MATERIAL SUPPLIED
____________________

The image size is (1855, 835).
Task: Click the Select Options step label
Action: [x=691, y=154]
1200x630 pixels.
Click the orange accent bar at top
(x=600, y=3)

____________________

Every line from the one containing "1200x630 pixels." through the last line of the entries above must be output exactly. Leave the rest out.

1200x630 pixels.
Click the orange accent bar at top
(x=600, y=3)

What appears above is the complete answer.